In another aspect of the overcap, the sealing surface may comprises
a specific sealing means projected from the wall member. In one
aspect of the sealing means, a continuous engagement bead is formed
on an outside surface of the wall member. In another aspect of the
sealing means, a plurality of flexible rings may be formed on an
outside surface of the wall member. In a still further aspect of
the sealing means, a knurled portion may be formed as a continuous
band on an outside surface of the wall member.
In a further aspect of the overcap, the sealing plug may be
provided with plug sealing means positioned for engagement with the
inner rim upon movement of the sealing plug into the second sealing
position. In one aspect of the plug sealing means, a continuous
engagement bead may be formed on an outside surface of the wall
member. In another aspect of the plug sealing means, a plurality of
flexible rings may be formed on an outside surface of the sealing
plug. In a still further aspect of the sealing means, a knurled
portion may be formed as a continuous band on an outside surface of
the sealing plug.
In a still further aspect of the overcap, a plurality of vents may
be foamed adjacent an engagement bead on a peripheral surface of
the sealing plug. The vent being positioned to be activated during
engagement of the sealing plug with the inner rim, prior to the
frictional engagement with the inner rim during movement of the
sealing plug into the second sealing position.

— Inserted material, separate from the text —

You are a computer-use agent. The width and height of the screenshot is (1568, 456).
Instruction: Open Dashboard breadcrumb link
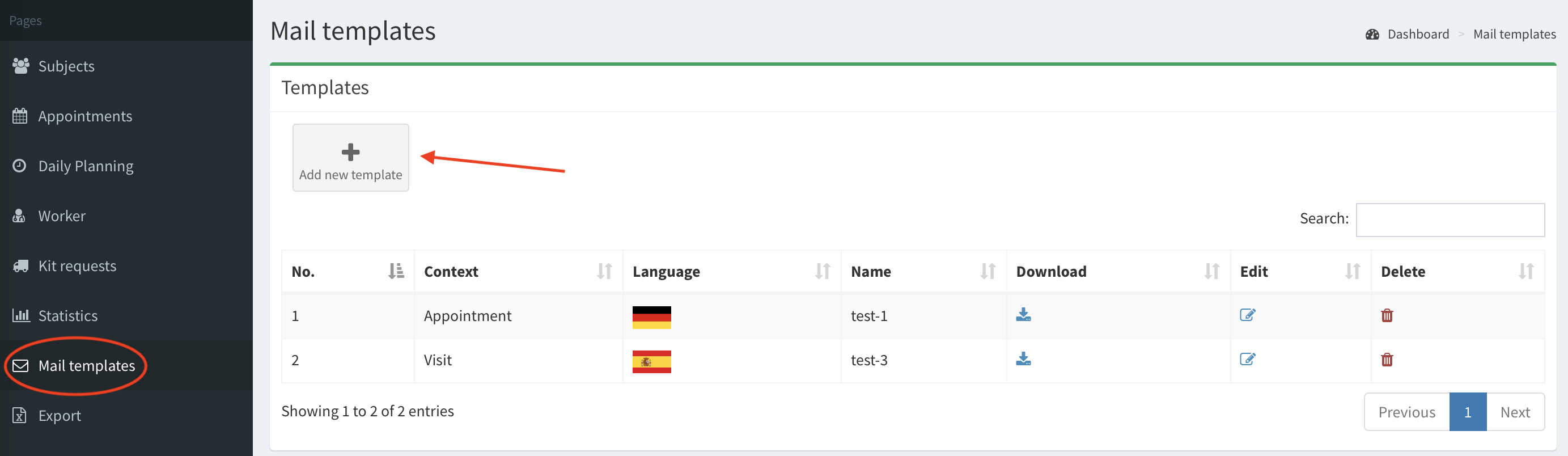coord(1418,35)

In a further aspect of the overcap, an engagement ridge is
positioned on an inside surface of the peripheral skirt for
engaging the outer rim of the container and for resiliently
retaining the overcap on the container. In a still further aspect
of the overcap, the body portion, the peripheral skirt, and the
flexing portion are integrally formed from an injection molded
plastic.
Other features and combinations of the elements specifically
identified are contemplated as part of the present disclosure.

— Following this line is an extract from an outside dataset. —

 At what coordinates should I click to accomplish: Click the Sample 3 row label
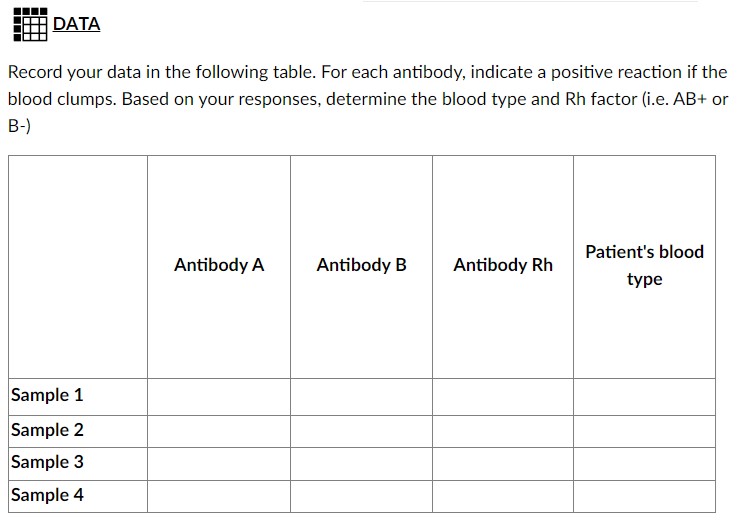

BRIEF DESCRIPTION OF THE DRAWINGS
For purposes of illustrating the invention, there is shown in the
accompanying drawings a number of forms, which are presently
preferred; it being understood, however, that the invention is not
limited to the precise arrangements shown and instrumentalities
shown.
FIG. 1 is a perspective view of a container and overcap
combination, with the overcap shown in an exploded position.
FIG. 2 is a cross-sectional view of the top portion of the
container of FIG. 1 with an overcap embodiment in a form
contemplated by the present disclosure shown in a first sealing
position.
FIG. 3 is a cross-sectional view of the top portion of the
container and the overcap embodiment of FIG. 2 engaged in a second
sealing position.
FIG. 4 is an enlarged, partial cross-section of the container and
overcap in the first sealing position of FIG. 2.

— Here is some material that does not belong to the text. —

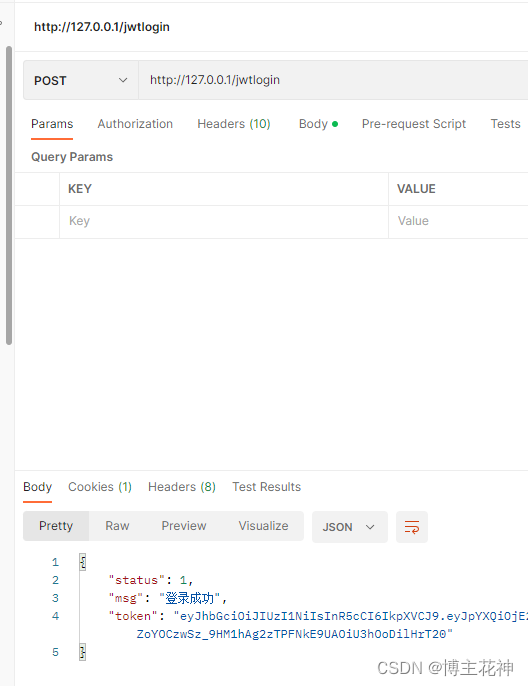Open the JSON format dropdown
The height and width of the screenshot is (686, 528).
350,527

FIG. 5 is an enlarged, partial cross-section of the container and
overcap in the second sealing position of FIG. 3.
FIG. 6 is a cross-sectional view of the top portion of a container
with a further embodiment of the overcap engaged in a first sealing
position.
FIG. 7 is a cross-sectional view of the top portion of a container
with the further embodiment of the overcap of FIG. 6 engaged in a
second sealing position.
FIG. 8 is an enlarged, partial cross-section of the container and
the further embodiment of the overcap in the first sealing position
of FIG. 6.
FIG. 9 is an enlarged, partial cross-section of the container and
the further embodiment of the overcap in the second sealing
position of FIG. 7.
FIG. 10 is an enlarged, sectioned and partial view of a portion of
the further embodiment of the overcap.
DETAILED DESCRIPTION OF THE DRAWINGS
Referring now to the drawings, where like numerals identify like
elements, there is shown in FIG. 1 a container, generally indicated
by the numeral 10. The container 10 is adapted to be filled with a
product (not shown), such as powdered or granulated food products,
cleaning products, etc. The container 10 may be of any desired
configuration and may be constructed of any desired material,
including composites, plastic, metal, etc. It is preferred that the
container have a generally cylindrical shape, although other shapes
and profiles are contemplated. A removable overcap 28 is shown
adjacent the container 10.
As illustrated, the container 10 comprises a generally cylindrical
container body 12 defining top end 14 and an opposite bottom end
16. The container 10 includes top end closure 18 attached to the
top end portion 14. A bottom closure (not shown) may also be
included on the bottom end portion 16 of the container 10. The top
end closure 18 is used to at least partially close and seal the top
end 14 of the container 10 and the product retained therein (not
shown). The closure 18 may be formed as part of the container body
or attached to the container body 12 in any known manner. A bottom
end closure may also be integrally formed with the container body
12 or attached to the bottom end portion 16.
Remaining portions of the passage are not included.